### [QUESTIONS ON THE MATERIAL]
[1] Reproduce the stretch from "## kix662003" through "paying close attention." in the forum thread about recovering with a walker.
[2] In the forum thread about recovering with a walker, what is causing flyernut's right hand to fall asleep?
[3] Extend the forum thread about recovering with a walker, picking up after its final post.

Maybe you need a tablet that you can stand and use.


----------



## flyernut

gunrunnerjohn said:


> Maybe you need a tablet that you can stand and use.


Probably. Another problem I'm facing is my right hand is falling asleep because of the pressure I'm putting on it from the walker.Man, is sure is great getting hold!!


----------



## kix662003

Hang in there. Life forces us to innovate as necessary. With two defects in my spine, I've always had to find other ways to do things, but looking back... I don't think that I ever missed out on anything that was really important. Health is like the Ocean waves; always moving, making splashes and swallows us up if we aren't paying close attention.

We're happy to have you here when you're up to it. You're in our thoughts and prayers.


----------



## gunrunnerjohn

I can imagine that such an operation will take some time to recover from! On the bright side, you're still around to recover, that's good!


----------



## ontario mainline

Loren, just get your wife to get you a wheelie chair, and push you outside to the back of the house. there you could enjoy our weather, and pop open a cold one. 

Ron


----------



## Nuttin But Flyer

If you are like me, you won't be using that walker for long. Keep doing the exercises they give you and get stronger each day. Glad we have you back at the Forum. I was going crazy trying to handle the workload alone....LOL


----------



## Nuttin But Flyer

Not true -- plenty of other great folks offered help too.

### [SOURCE INFORMATION]
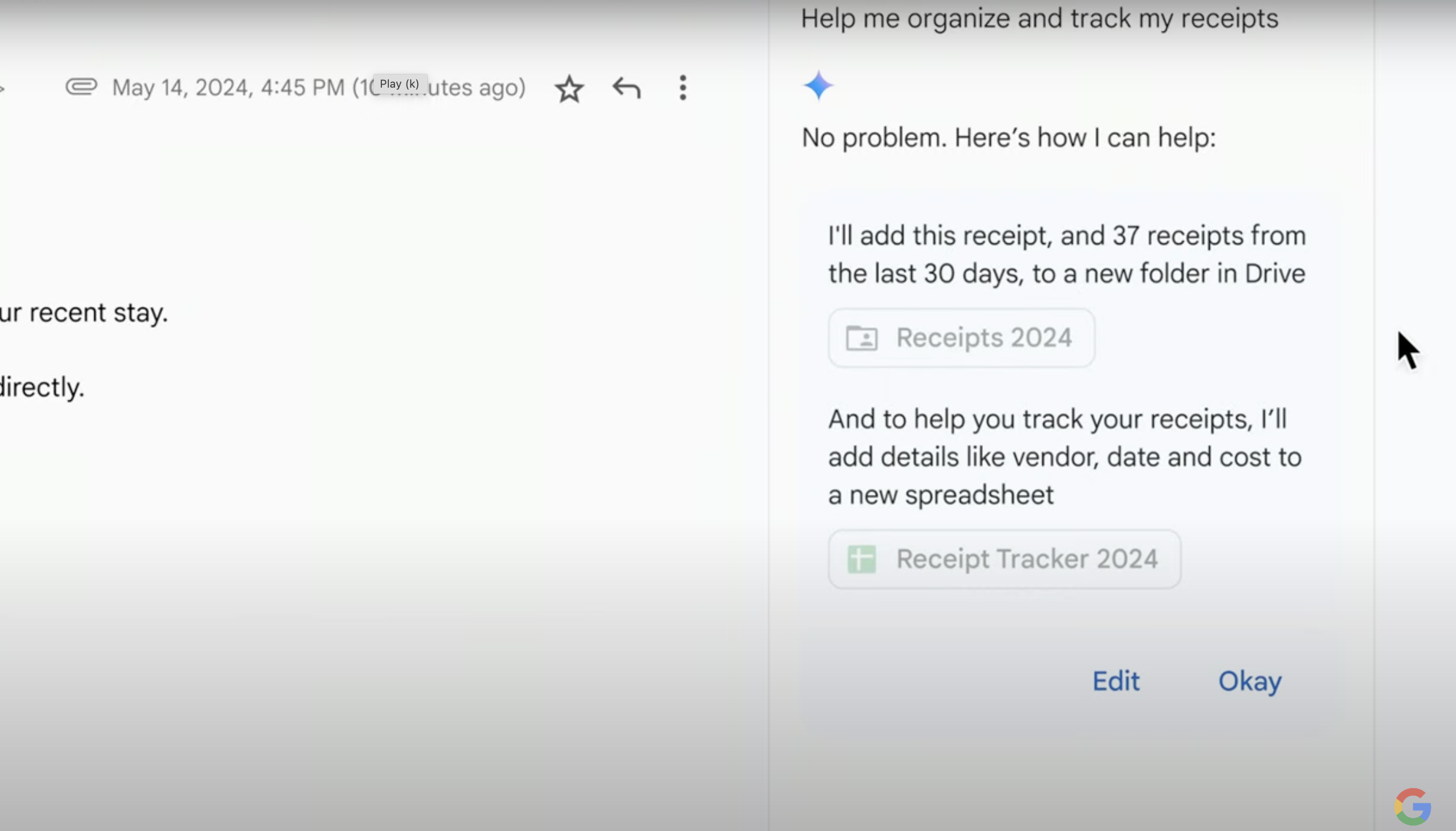Click the Gemini sparkle icon
This screenshot has height=831, width=1456.
[819, 86]
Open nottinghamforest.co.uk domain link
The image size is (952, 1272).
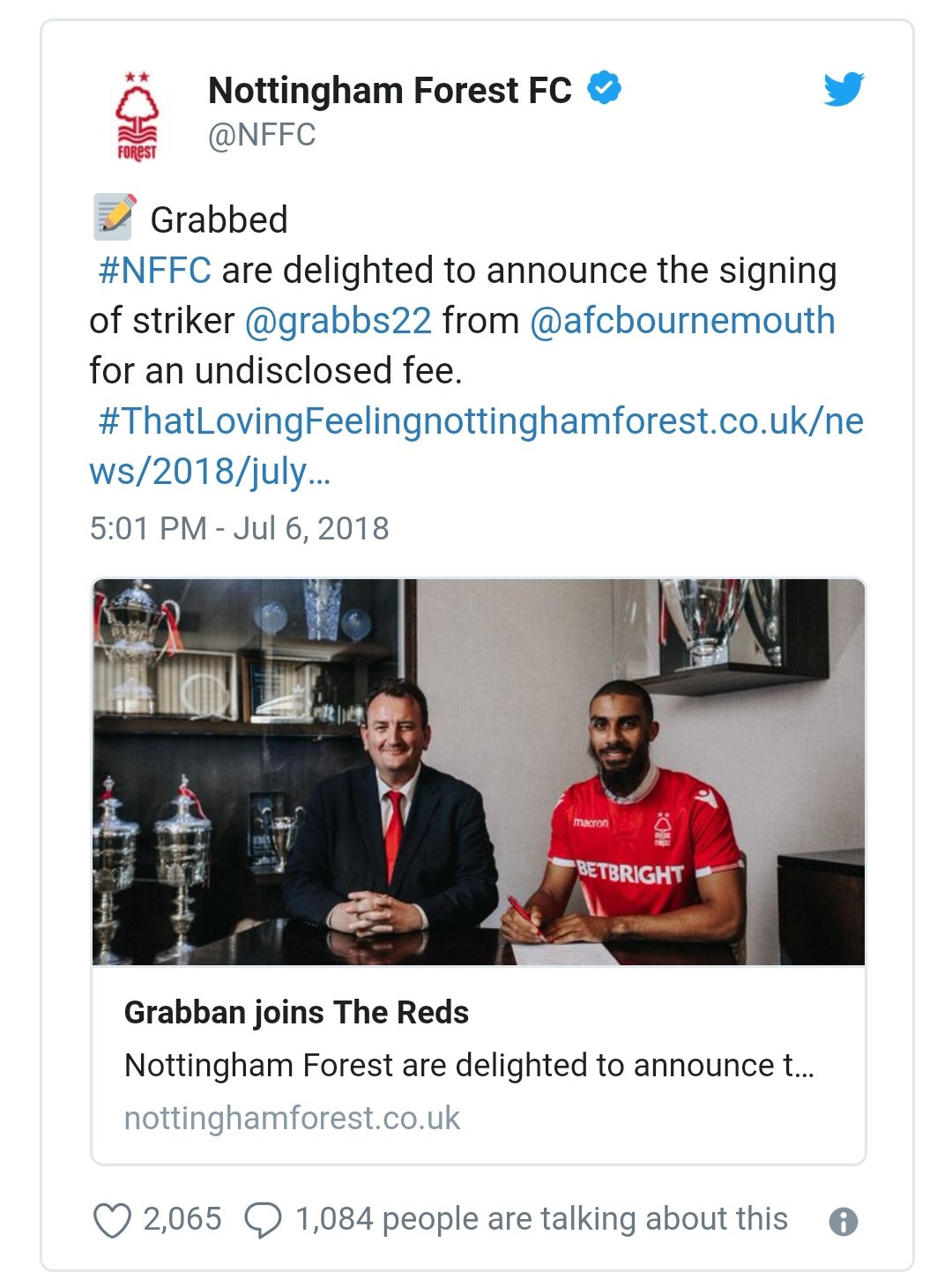[x=292, y=1118]
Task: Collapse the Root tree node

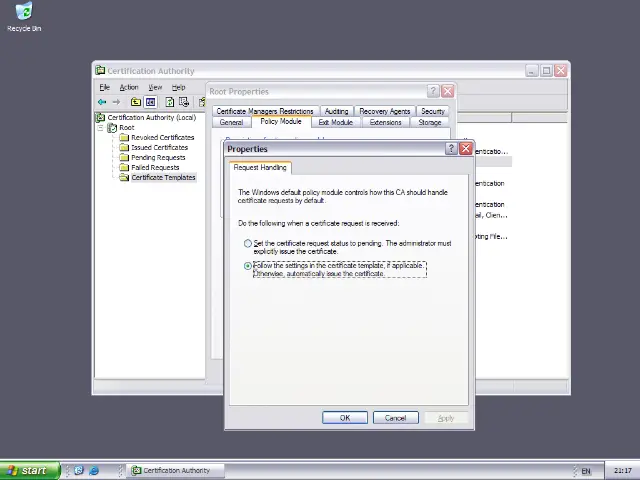Action: tap(102, 128)
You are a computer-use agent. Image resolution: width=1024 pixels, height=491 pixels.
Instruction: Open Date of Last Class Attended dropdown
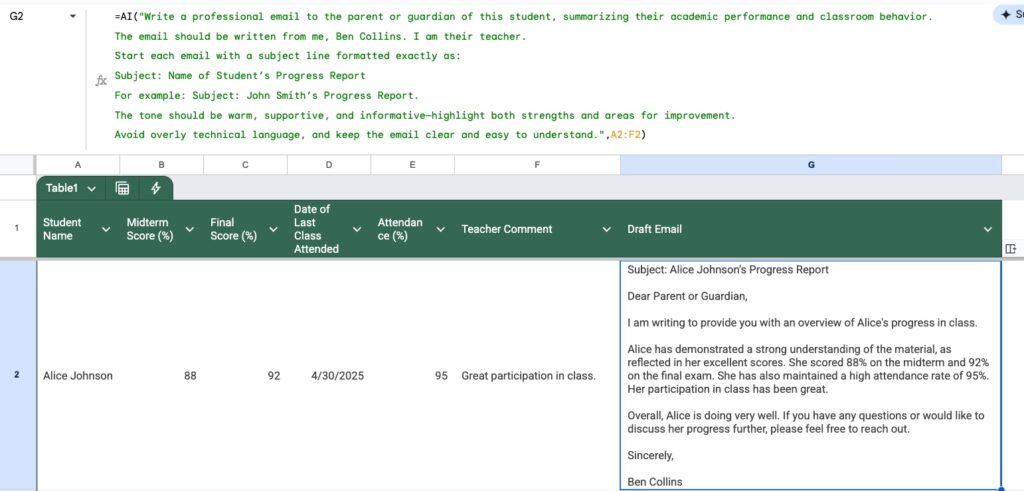tap(357, 230)
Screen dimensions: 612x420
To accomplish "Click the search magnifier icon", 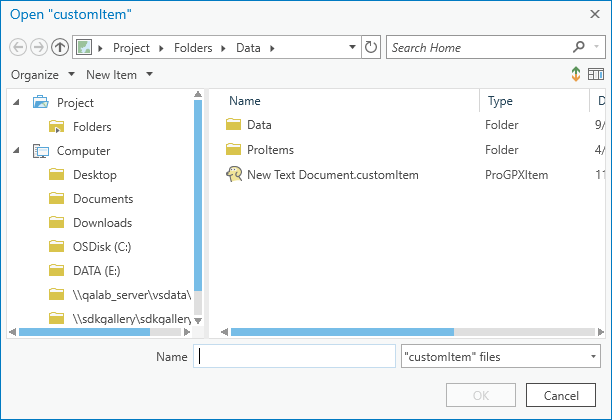I will coord(579,47).
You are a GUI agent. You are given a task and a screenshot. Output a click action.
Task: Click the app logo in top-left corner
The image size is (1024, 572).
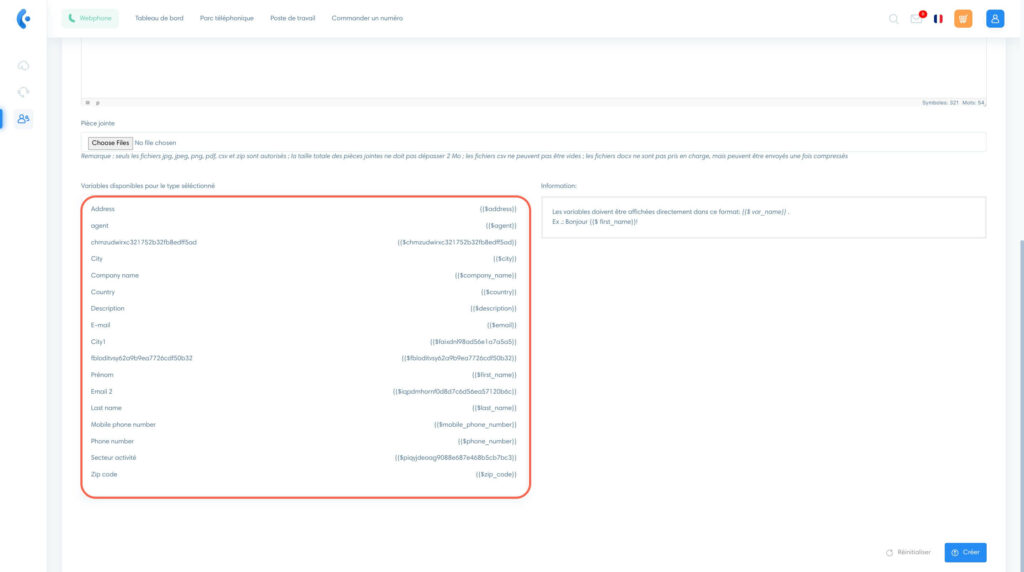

### [YOUR WRITTEN ANSWERS]
[1]
## kix662003

Hang in there. Life forces us to innovate as necessary. With two defects in my spine, I've always had to find other ways to do things, but looking back... I don't think that I ever missed out on anything that was really important. Health is like the Ocean waves; always moving, making splashes and swallows us up if we aren't paying close attention.

[2] The pressure being put on it from the walker.

[3]
----------



## flyernut

I've been outside, you can be sure !!!!!My hip keeps getting better and better, and I have been doing the PT for it. I have to get that leg in shape as come June 2, I'll be getting the right one done, and I need all my strength. I've been out on the deck, watching Mrs Nut use the push mower to get in close, and she also cleaned off the bottom deck because of some poo poo that was left by my lab,lol.Since I've been home (Weds) of last week, I've only used 4 vicidones, and 2 plain Tylenol. I like to meet pain head-on, and will not allow it to control me.


----------



## kix662003

As June 2nd approaches, I want you to know that we'll be keeping your second hip surgery in our thoughts and prayers, Loren. Wishing you an easy procedure, no pain, and hoping you wife is ready to take care of the patient again. God bless and keep us posted as you're able. You'll be missed while you're recovering.


----------



## flyernut

kix662003 said:


> As June 2nd approaches, I want you to know that we'll be keeping your second hip surgery in our thoughts and prayers, Loren. Wishing you an easy procedure, no pain, and hoping you wife is ready to take care of the patient again. God bless and keep us posted as you're able. You'll be missed while you're recovering.


Thank you so very much for remembering my next surgery. That's why I belong here, it's like family. I might not post very often,or be the sharpest knife in the drawer, but I love this place and all my buds here in S scale, and beyond!! Again, thank you, and here's praying for your health also... Sincerely, Loren.


----------



## tjcruiser

Tell the doc you want to be fixed as good as new, just like some of our train restoration projects here on the forum!

Best of luck / health!

TJ


----------



## gunrunnerjohn

New wheels, you'll be outrunning us all!  Good luck on the upcoming surgery, we will await the good news.


----------



## sjm9911

One down and one to go, here's hoping for a full and speedy recovery!


----------



## flyernut

Thank you all buddies!!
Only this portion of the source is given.